=== Section Start ===
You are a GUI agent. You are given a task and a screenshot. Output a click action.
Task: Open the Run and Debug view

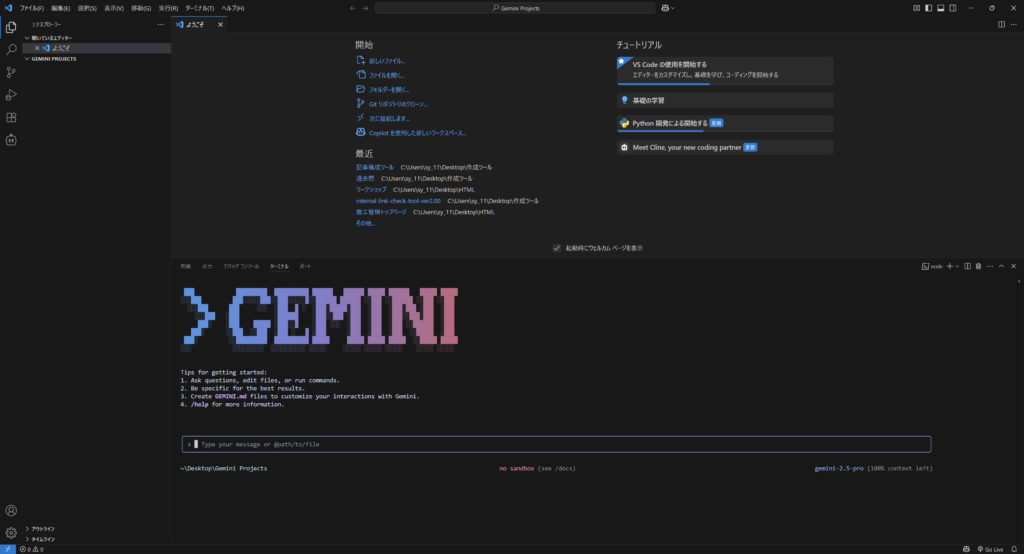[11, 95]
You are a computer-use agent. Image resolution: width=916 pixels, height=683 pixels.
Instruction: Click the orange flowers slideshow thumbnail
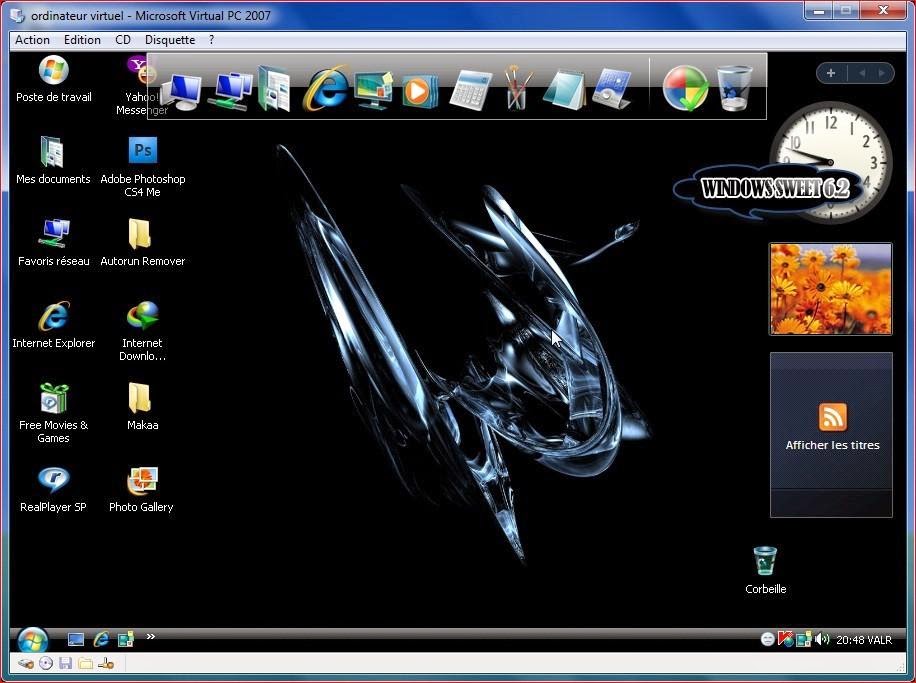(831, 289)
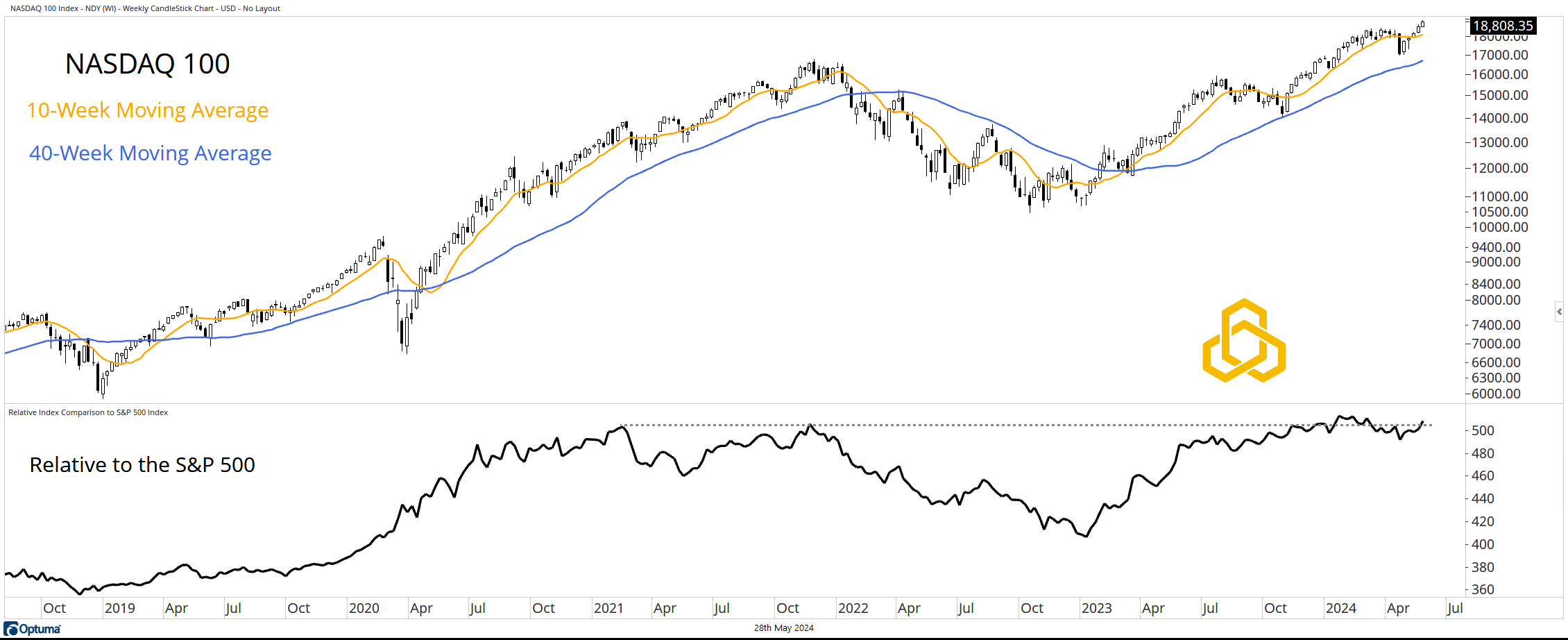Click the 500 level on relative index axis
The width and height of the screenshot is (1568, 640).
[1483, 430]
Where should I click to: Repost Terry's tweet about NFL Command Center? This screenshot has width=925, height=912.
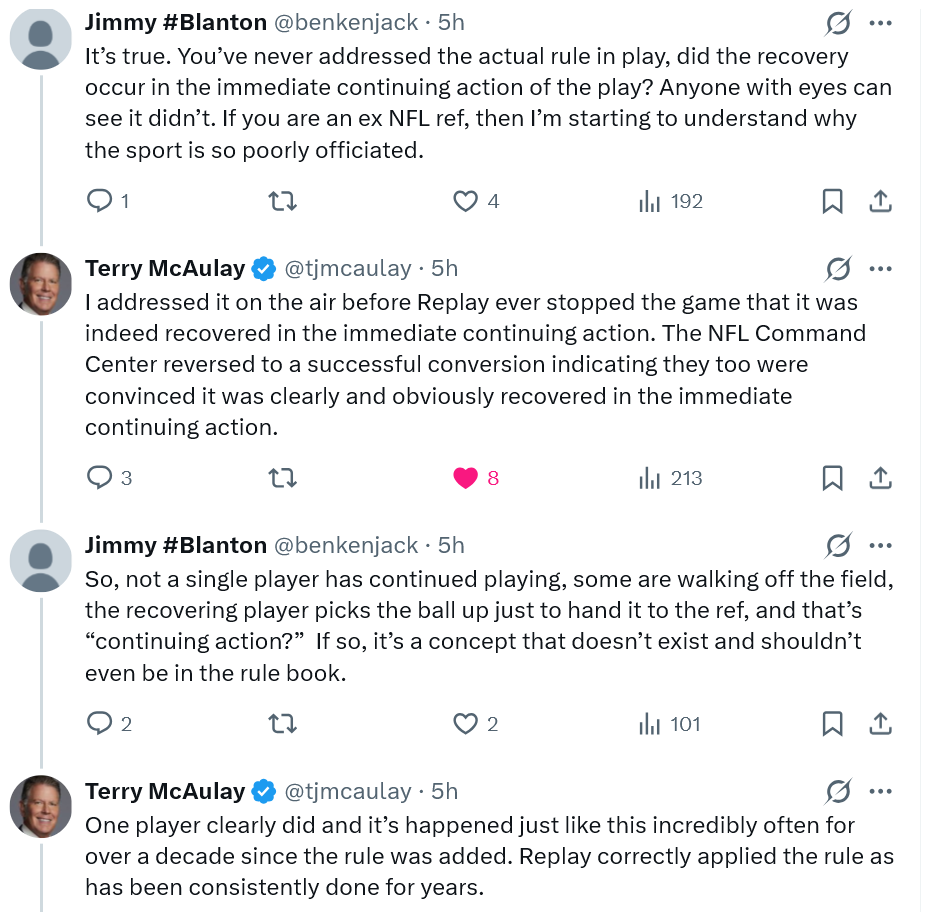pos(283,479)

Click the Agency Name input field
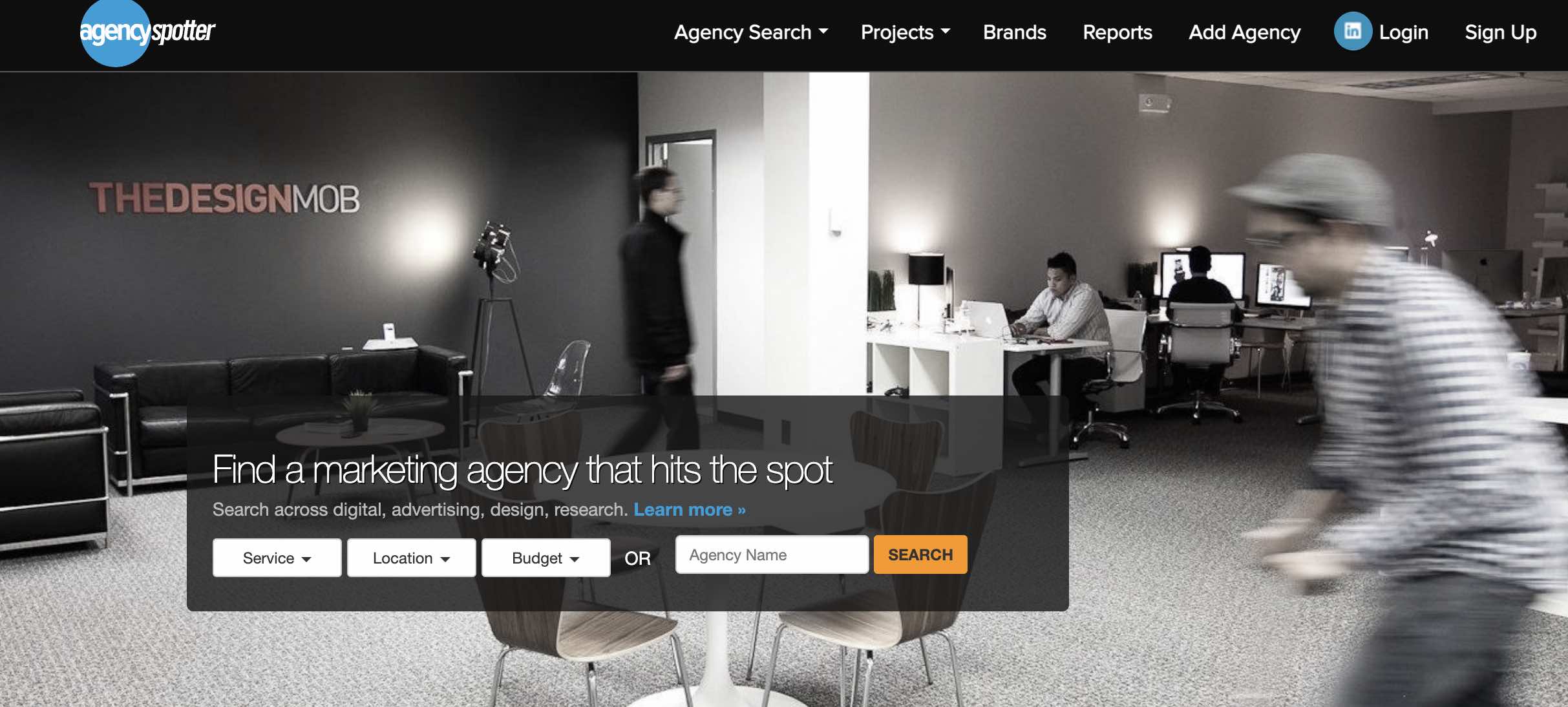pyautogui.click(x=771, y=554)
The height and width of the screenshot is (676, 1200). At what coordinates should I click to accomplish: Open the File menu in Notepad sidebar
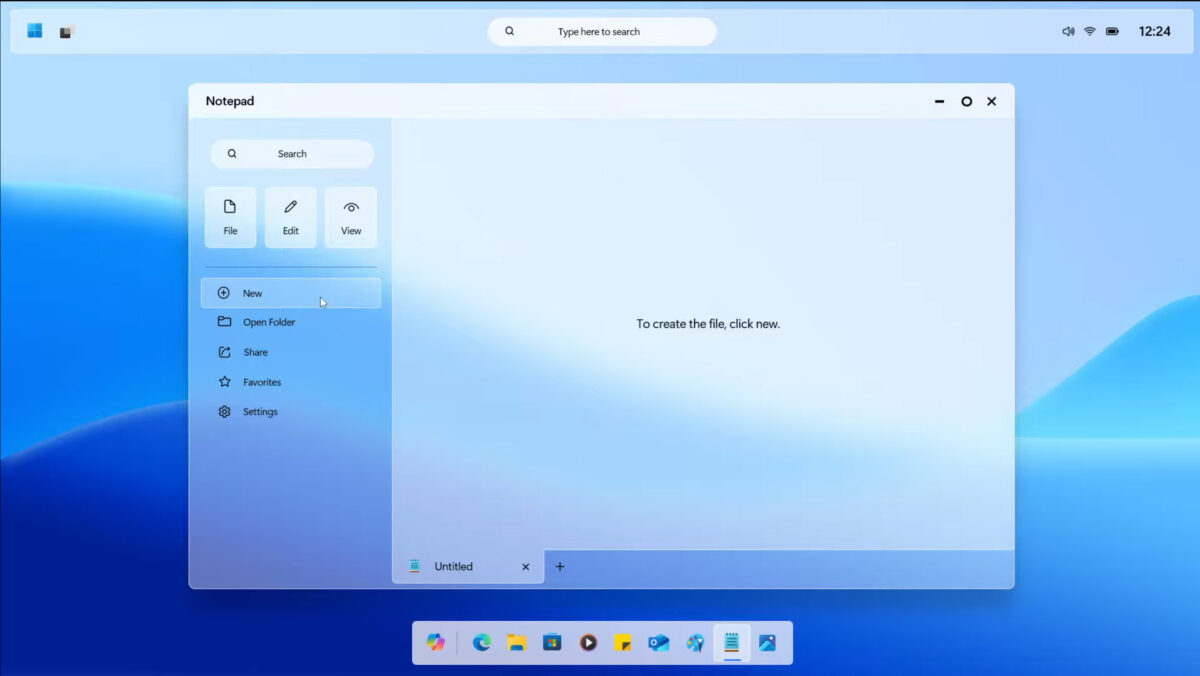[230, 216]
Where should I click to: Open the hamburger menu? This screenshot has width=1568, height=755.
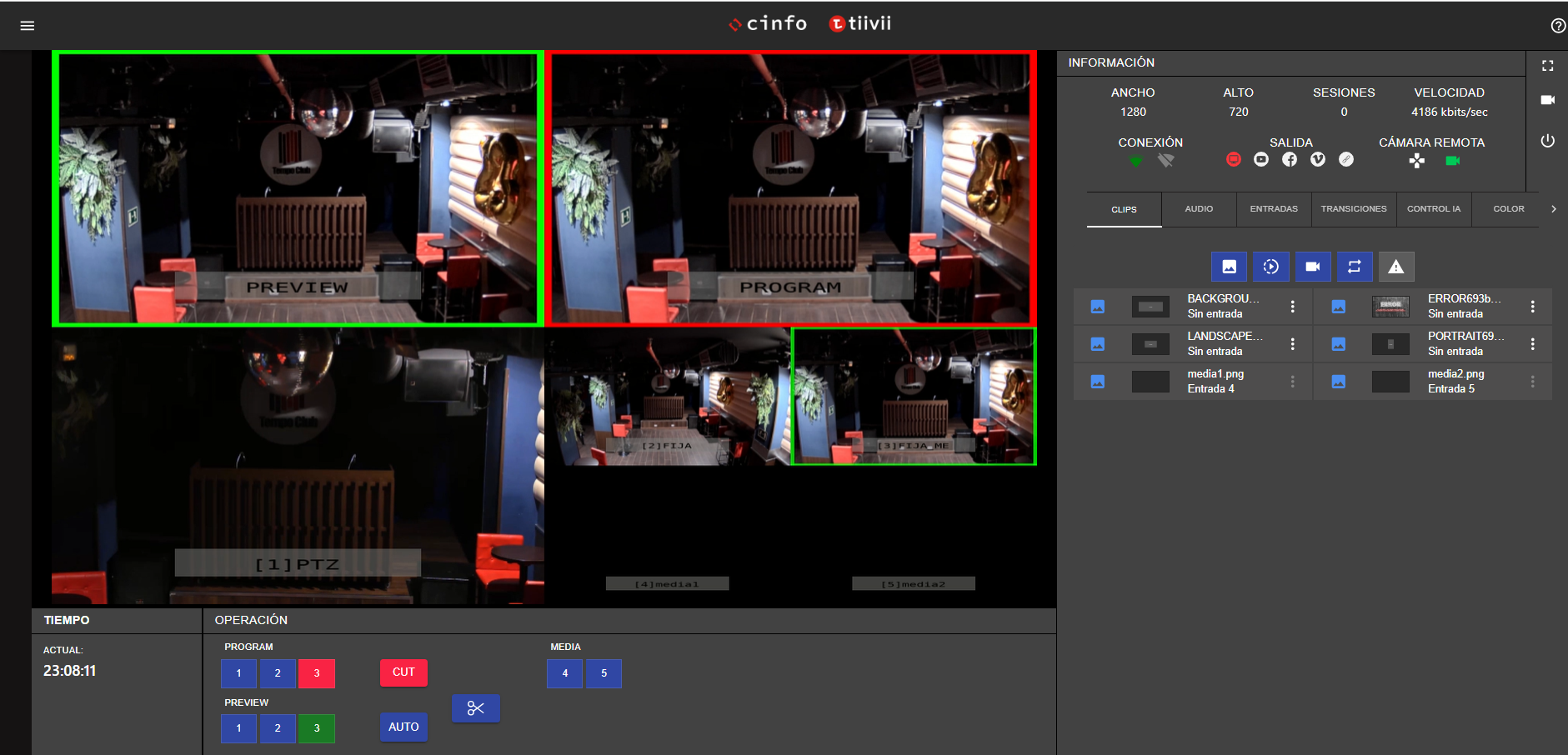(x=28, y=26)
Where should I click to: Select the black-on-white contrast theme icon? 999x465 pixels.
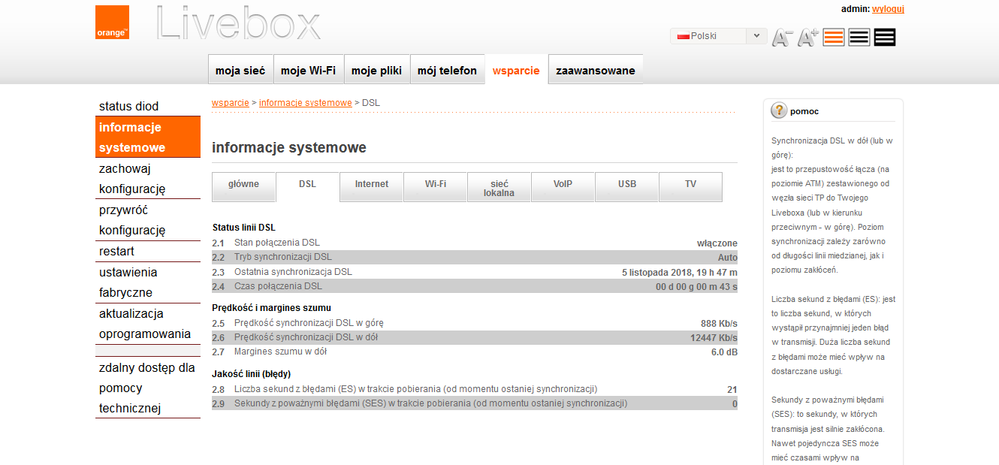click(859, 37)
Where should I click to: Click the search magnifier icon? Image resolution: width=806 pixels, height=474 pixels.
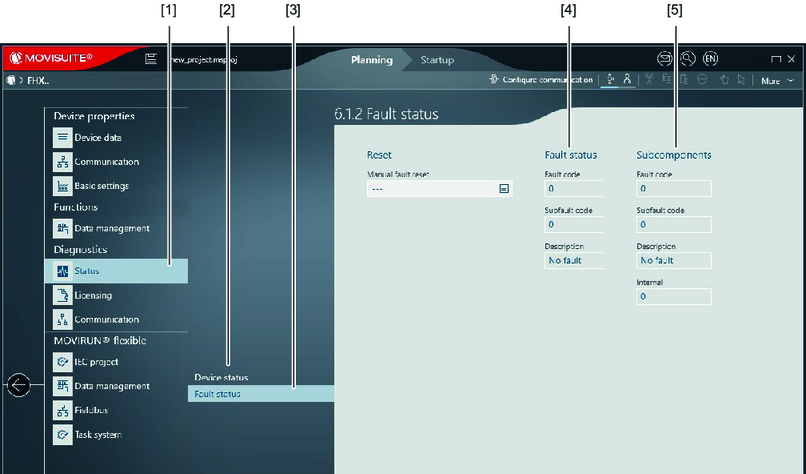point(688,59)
=== Section End ===
All that should appear in the response is the run of lines from the one with "Where should I click to: Click" through the final line of the records, restated exactly, with pictures omitted.

SOLUTION FOR THIS EXERCISE>
Where should I click to: Click the search magnifier icon? Image resolution: width=806 pixels, height=474 pixels.
point(688,59)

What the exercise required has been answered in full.